I Found It at the JCB

This month

June 2010


Whose Empire Is It?


Antonio Maria Bonucci, Epitome chronologico genealogico & historico, Lisbon, 1706.
Original in the John Carter Brown Library.

Unknown Book Discovered at the JCB 
by Maria Ana T. Valdez

I unexpectedly found a book at the JCB the existence of which I was completely unaware.

As I was digging through the catalogue because of a reference that António Vieira made in his book Clavis Prophetarum that considered the time of the Antichrist as if it represented the fifth empire, I found the book Epitome Chronologico, Genealogico, & Historico, Dividido Em Quatro Livros, writen by Antonio Maria Bonucci. Bonucci was António Vieira’s secretary for the last ten years of his life.

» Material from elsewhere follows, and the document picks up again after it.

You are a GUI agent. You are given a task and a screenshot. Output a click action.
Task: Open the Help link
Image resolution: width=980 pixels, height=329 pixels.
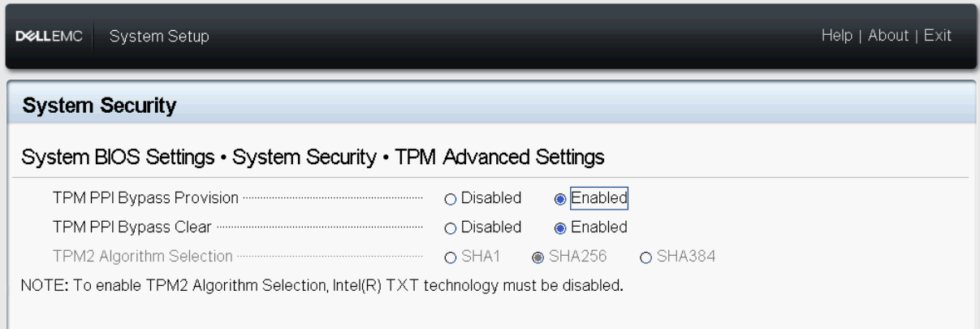[836, 36]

Is this a rare book? Well, not exactly, since we could track down almost two dozen copies. However, why is it that nobody mentions its existence? In no journal articles or works regarding Vieira and his Sermons or the Clavis Prophetarum can one find a reference to a book by Bonucci. Furthermore, there were no references connecting this book with Vieira’s work.

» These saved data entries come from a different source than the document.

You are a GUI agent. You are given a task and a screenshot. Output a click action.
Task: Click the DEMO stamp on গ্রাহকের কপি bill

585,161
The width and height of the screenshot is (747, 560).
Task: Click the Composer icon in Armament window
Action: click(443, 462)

Why is this so important? Since Bonucci was Vieira’s secretary until his death in 1697 and was well aware of the content of Vieira’s work, it is surprising that he wrote and managed to get a book published in 1706 in which he seemingly follows some of Vieira’s ideas regarding the succession of time.

In fact, when one reads the first “book” of this work, one has the impression that the content and the structure are very much similar to some passages of Vieira’s Clavis Prophetarum. Surely, a thorough study of this book will provide further light on Vieira’s interpretation of the succession of empires, particularly when analyzing his chapter on “how the time of the Antichrist should be understood as the Fifth Empire, while Christ’s empire would thus be counted as the sixth empire.”

For the time being, finding this book and a simple reading of its content has been opening the doors to several questions I have had about, for example, the authorship of the book, the division of time into six periods of time, and particularly about how much was Bonucci involved in Vieira’s project.

Maria Ana T. Valdez, University of Lisbon, Portugal and Yale University, was a Truro National Heritage Trust Fellow at the John Carter Brown Library in the spring of 2010.